▶ _Exercise description_
All lines from the one including "Click Przejdź do szczegółów umowy button" to the bottom of the entries below should be repeated exactly, both ends kept.

[Opening Data to examine section]

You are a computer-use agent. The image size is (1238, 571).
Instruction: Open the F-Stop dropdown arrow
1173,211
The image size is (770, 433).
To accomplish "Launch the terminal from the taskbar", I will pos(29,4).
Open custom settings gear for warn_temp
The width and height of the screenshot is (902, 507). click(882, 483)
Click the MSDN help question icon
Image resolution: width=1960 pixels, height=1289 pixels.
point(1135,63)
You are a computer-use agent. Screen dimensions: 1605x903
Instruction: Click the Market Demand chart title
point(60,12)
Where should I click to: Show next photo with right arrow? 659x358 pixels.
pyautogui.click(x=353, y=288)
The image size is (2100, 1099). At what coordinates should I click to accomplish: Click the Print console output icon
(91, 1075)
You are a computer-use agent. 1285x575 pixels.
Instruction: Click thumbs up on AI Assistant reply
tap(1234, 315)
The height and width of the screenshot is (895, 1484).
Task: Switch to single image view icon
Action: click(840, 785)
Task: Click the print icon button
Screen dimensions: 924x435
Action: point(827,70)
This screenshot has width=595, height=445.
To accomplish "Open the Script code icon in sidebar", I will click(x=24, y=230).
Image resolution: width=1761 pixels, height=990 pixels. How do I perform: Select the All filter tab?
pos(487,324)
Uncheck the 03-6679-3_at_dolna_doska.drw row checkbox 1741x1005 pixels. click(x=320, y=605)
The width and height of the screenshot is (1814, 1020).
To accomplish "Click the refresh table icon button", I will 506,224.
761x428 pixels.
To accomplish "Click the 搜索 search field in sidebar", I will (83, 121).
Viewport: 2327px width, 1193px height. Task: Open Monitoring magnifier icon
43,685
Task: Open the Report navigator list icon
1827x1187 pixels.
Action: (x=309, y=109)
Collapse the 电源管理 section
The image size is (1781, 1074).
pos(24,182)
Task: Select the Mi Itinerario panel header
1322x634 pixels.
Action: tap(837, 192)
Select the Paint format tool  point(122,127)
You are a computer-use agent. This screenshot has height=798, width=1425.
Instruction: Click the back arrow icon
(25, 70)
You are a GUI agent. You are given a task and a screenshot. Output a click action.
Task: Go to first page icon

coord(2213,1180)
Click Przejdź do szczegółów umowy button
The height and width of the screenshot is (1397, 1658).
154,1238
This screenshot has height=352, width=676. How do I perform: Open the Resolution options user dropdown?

[Closing Data to examine section]

▶ _Solution for this exercise_
Click Przejdź do szczegółów umowy button
The height and width of the screenshot is (1397, 1658).
154,1238
This screenshot has height=352, width=676. How do I perform: Open the Resolution options user dropdown?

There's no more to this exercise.